- [Source excerpt]:
┌────────

Prelates move to clarify whether or not abortion-rights supporters can receive Communion — with implications for nation's highest profile Catholic, Joe Biden.

Published: June 19, 2021 1:50pm

Updated: June 21, 2021 8:55am

President Joe Biden attended Mass on Sunday as possibly the nation's most prominent Catholic — yet one who could soon be barred from receiving Holy Communion, depending on the outcome of an upcoming church document authored by the U.S. Conference of Catholic Bishops. 

The bishops at their national meeting last week voted to draft a proposal clarifying the theology and tenets of the Catholic Church's Holy Communion, including whether individuals who support abortion rights can receive it. 

Underscoring the ongoing tension between the notably liberal Pope Francis and the more conservative bishops that oversee much of the church in the United States, the debate surrounding Catholic teaching on abortion risks a tense political standoff pitting the conservative bishops against Biden and the more permissive wing of the church.

Catholics who are in a conscious state of what the Church deems "mortal sin" are instructed not to receive the Eucharist before attending confession with a priest. The Catholic Catechism dictates that abortion is "gravely contrary to the moral law" and that procuring an abortion carries with it "the canonical penalty of excommunication," which would necessarily prohibit receipt of the Eucharist.  

At particular issue in the bishops' current debate is whether or not an individual —particularly government leaders — who simply support abortion rights are themselves in a state of mortal sin due to that support. 

The decision to move forward with the clarifying document indicates that the bishops will at least attempt to resolve that question in a theologically coherent way. The Vatican, meanwhile, recently signaled its opposition to any moves toward denying communion to abortion rights supporters. Cardinal Luis Ladaria, prefect of the Congregation for the Doctrine of the Faith, warned the U.S. Conference of Catholic Bishops that the measure could "become a source of discord rather than unity within the episcopate and the larger church in the United States."

Jesuit priest Antonio Spadaro, a close ally of Francis, told the New York Times that the Vatican seeks to avoid using "access to the Eucharist as a political weapon." 

Pope Francis, whose theological progressivism on various church issues has regularly made waves both in and out of the Church, this month preached that the Eucharist is "not the reward of saints, but the bread of sinners."

Culpability for mortal sin 'up for debate'

Whether or not supporting abortion rights in and of itself would carry the same weight under Church authority is unclear. The Catechism claims that "formal cooperation in an abortion" constitutes "a grave offense," but it does not clarify the parameters of that "cooperation."

└────────

- [Given information]:
┌────────

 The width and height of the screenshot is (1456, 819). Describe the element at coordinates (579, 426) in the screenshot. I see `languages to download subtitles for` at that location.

└────────
┌────────

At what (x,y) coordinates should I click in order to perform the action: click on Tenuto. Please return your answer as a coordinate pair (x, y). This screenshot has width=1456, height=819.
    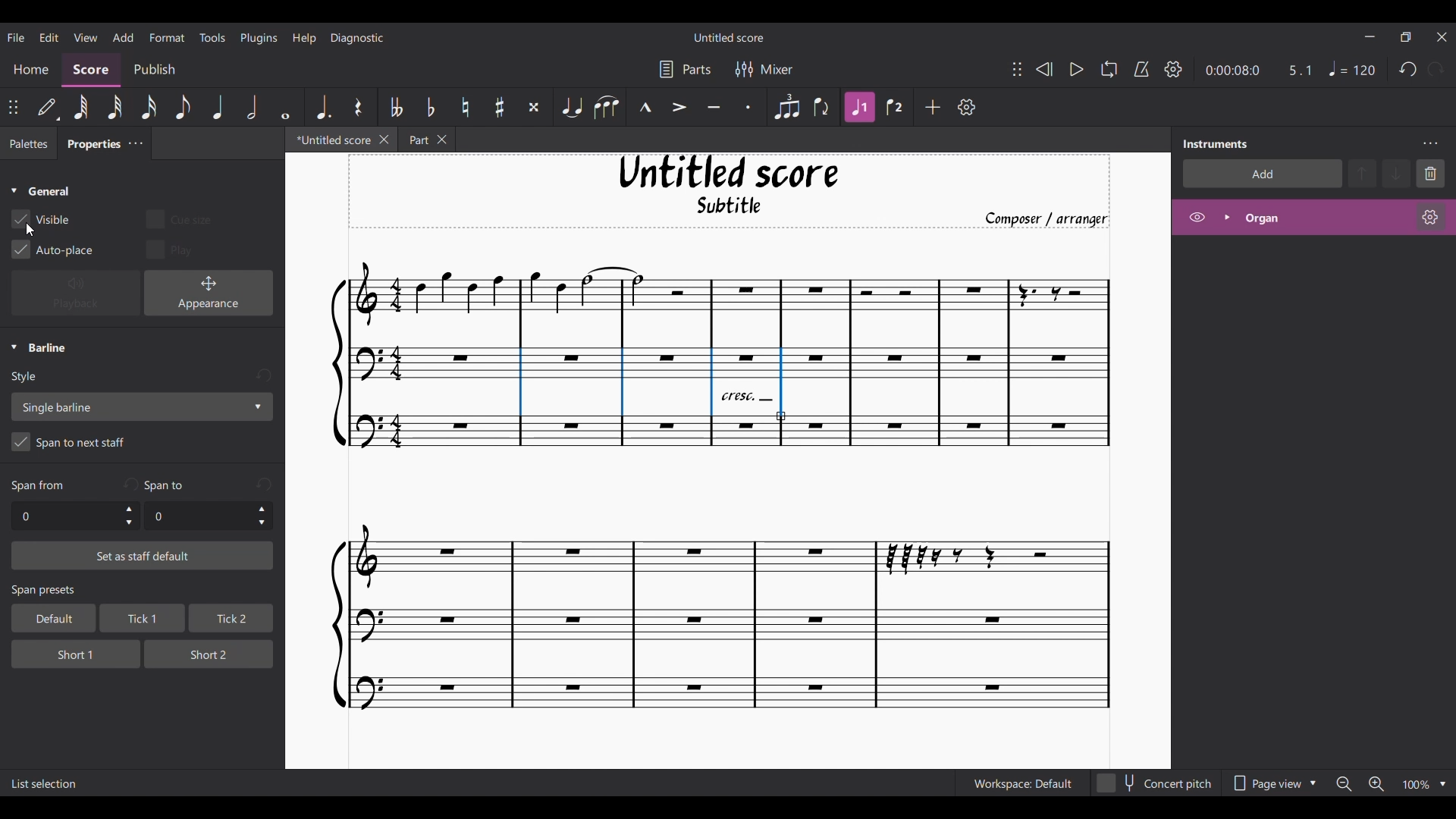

└────────

- [What is expected]: In the article about the bishops and Holy Communion, what penalty does the Catholic Catechism attach to procuring an abortion?

- [The reply]: The canonical penalty of excommunication.